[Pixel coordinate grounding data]
/---
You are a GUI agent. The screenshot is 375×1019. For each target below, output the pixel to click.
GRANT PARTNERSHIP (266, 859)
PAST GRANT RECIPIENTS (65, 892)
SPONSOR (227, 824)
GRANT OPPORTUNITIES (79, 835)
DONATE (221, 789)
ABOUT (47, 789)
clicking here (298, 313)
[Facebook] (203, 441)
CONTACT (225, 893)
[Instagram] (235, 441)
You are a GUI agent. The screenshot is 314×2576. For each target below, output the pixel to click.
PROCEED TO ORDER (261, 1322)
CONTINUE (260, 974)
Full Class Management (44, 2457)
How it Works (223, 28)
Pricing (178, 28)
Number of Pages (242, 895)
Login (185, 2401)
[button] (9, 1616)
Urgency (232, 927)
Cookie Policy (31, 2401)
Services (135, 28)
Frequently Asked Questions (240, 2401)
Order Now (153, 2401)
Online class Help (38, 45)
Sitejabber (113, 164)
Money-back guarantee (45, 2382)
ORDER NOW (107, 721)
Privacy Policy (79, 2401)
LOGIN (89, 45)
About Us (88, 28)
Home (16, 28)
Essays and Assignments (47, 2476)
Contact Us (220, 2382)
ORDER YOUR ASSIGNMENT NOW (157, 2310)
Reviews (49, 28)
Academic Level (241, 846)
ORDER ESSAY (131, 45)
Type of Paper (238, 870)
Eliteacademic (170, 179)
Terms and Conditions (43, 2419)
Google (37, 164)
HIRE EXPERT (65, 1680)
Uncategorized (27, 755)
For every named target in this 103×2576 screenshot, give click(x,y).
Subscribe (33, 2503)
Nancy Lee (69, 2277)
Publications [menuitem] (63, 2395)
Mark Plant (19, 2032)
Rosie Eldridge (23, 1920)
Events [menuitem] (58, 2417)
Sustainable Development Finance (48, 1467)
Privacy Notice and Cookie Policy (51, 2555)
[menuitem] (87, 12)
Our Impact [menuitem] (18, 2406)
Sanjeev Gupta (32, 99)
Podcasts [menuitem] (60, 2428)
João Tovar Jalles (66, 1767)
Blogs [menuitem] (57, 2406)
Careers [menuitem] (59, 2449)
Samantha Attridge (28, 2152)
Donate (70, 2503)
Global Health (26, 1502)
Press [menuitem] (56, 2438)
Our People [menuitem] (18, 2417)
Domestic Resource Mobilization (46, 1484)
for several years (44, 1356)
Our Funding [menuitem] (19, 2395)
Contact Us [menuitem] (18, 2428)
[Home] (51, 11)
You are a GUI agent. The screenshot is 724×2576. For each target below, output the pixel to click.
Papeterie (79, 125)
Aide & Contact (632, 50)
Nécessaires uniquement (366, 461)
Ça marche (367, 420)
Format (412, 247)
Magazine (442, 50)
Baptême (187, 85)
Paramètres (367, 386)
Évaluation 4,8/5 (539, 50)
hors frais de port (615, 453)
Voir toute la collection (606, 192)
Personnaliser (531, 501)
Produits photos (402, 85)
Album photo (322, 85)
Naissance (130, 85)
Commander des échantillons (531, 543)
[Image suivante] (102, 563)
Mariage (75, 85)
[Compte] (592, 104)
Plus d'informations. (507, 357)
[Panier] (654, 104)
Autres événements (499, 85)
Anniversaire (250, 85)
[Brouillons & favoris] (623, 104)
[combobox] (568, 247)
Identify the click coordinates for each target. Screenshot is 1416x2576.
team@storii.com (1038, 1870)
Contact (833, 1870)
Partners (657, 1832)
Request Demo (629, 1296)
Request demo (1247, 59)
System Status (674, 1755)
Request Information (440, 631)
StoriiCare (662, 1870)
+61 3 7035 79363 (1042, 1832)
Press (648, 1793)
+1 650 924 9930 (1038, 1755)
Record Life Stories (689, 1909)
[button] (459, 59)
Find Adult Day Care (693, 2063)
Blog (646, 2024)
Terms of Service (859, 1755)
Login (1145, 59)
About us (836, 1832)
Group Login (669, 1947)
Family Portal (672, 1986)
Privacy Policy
\---
WHAT YOU WILL DO:
Reproduce all the records precisely.

TASK ANSWER:
You are a GUI agent. The screenshot is 375×1019. For each target below, output the pixel to click.
GRANT PARTNERSHIP (266, 859)
PAST GRANT RECIPIENTS (65, 892)
SPONSOR (227, 824)
GRANT OPPORTUNITIES (79, 835)
DONATE (221, 789)
ABOUT (47, 789)
clicking here (298, 313)
[Facebook] (203, 441)
CONTACT (225, 893)
[Instagram] (235, 441)
You are a GUI agent. The screenshot is 314×2576. For each target below, output the pixel to click.
PROCEED TO ORDER (261, 1322)
CONTINUE (260, 974)
Full Class Management (44, 2457)
How it Works (223, 28)
Pricing (178, 28)
Number of Pages (242, 895)
Login (185, 2401)
[button] (9, 1616)
Urgency (232, 927)
Cookie Policy (31, 2401)
Services (135, 28)
Frequently Asked Questions (240, 2401)
Order Now (153, 2401)
Online class Help (38, 45)
Sitejabber (113, 164)
Money-back guarantee (45, 2382)
ORDER NOW (107, 721)
Privacy Policy (79, 2401)
LOGIN (89, 45)
About Us (88, 28)
Home (16, 28)
Essays and Assignments (47, 2476)
Contact Us (220, 2382)
ORDER YOUR ASSIGNMENT NOW (157, 2310)
Reviews (49, 28)
Academic Level (241, 846)
ORDER ESSAY (131, 45)
Type of Paper (238, 870)
Eliteacademic (170, 179)
Terms and Conditions (43, 2419)
Google (37, 164)
HIRE EXPERT (65, 1680)
Uncategorized (27, 755)
For every named target in this 103×2576 screenshot, give click(x,y).
Subscribe (33, 2503)
Nancy Lee (69, 2277)
Publications [menuitem] (63, 2395)
Mark Plant (19, 2032)
Rosie Eldridge (23, 1920)
Events [menuitem] (58, 2417)
Sustainable Development Finance (48, 1467)
Privacy Notice and Cookie Policy (51, 2555)
[menuitem] (87, 12)
Our Impact [menuitem] (18, 2406)
Sanjeev Gupta (32, 99)
Podcasts [menuitem] (60, 2428)
João Tovar Jalles (66, 1767)
Blogs [menuitem] (57, 2406)
Careers [menuitem] (59, 2449)
Samantha Attridge (28, 2152)
Donate (70, 2503)
Global Health (26, 1502)
Press [menuitem] (56, 2438)
Our People [menuitem] (18, 2417)
Domestic Resource Mobilization (46, 1484)
for several years (44, 1356)
Our Funding [menuitem] (19, 2395)
Contact Us [menuitem] (18, 2428)
[Home] (51, 11)
You are a GUI agent. The screenshot is 724×2576. For each target below, output the pixel to click.
Papeterie (79, 125)
Aide & Contact (632, 50)
Nécessaires uniquement (366, 461)
Ça marche (367, 420)
Format (412, 247)
Magazine (442, 50)
Baptême (187, 85)
Paramètres (367, 386)
Évaluation 4,8/5 (539, 50)
hors frais de port (615, 453)
Voir toute la collection (606, 192)
Personnaliser (531, 501)
Produits photos (402, 85)
Album photo (322, 85)
Naissance (130, 85)
Commander des échantillons (531, 543)
[Image suivante] (102, 563)
Mariage (75, 85)
[Compte] (592, 104)
Plus d'informations. (507, 357)
[Panier] (654, 104)
Autres événements (499, 85)
Anniversaire (250, 85)
[Brouillons & favoris] (623, 104)
[combobox] (568, 247)
Identify the click coordinates for each target. Screenshot is 1416x2576.
team@storii.com (1038, 1870)
Contact (833, 1870)
Partners (657, 1832)
Request Demo (629, 1296)
Request demo (1247, 59)
System Status (674, 1755)
Request Information (440, 631)
StoriiCare (662, 1870)
+61 3 7035 79363 (1042, 1832)
Press (648, 1793)
+1 650 924 9930 (1038, 1755)
Record Life Stories (689, 1909)
[button] (459, 59)
Find Adult Day Care (693, 2063)
Blog (646, 2024)
Terms of Service (859, 1755)
Login (1145, 59)
About us (836, 1832)
Group Login (669, 1947)
Family Portal (672, 1986)
Privacy Policy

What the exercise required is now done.